[SUPPLIED INFORMATION]:
══════
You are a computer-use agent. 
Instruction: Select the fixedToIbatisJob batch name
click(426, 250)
══════
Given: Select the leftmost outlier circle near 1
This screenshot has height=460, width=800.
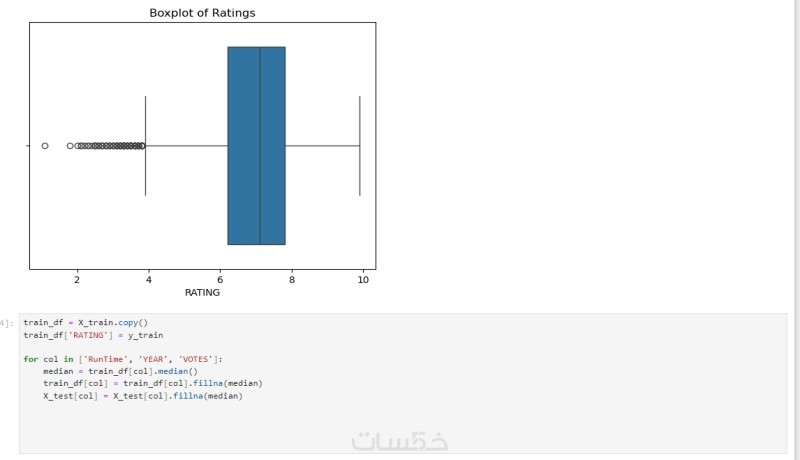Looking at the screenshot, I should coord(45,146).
══════
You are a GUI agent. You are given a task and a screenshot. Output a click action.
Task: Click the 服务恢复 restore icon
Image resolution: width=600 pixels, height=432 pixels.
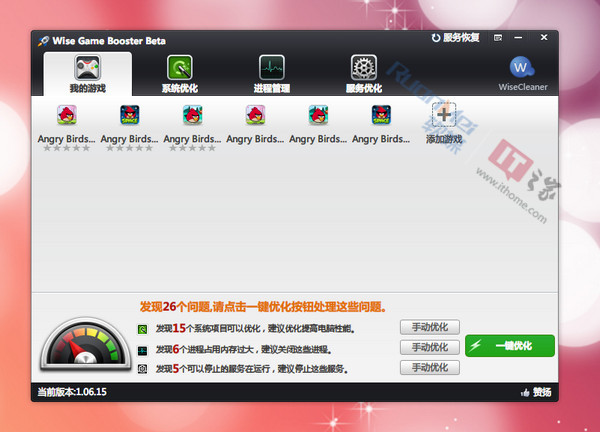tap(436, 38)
══════
[PROBLEM DESCRIPTION]:
Reproduce every line of the records containing the string "agent".

[WRITTEN ANSWER]:
You are a computer-use agent. 
You are a GUI agent. You are given a task and a screenshot. Output a click action.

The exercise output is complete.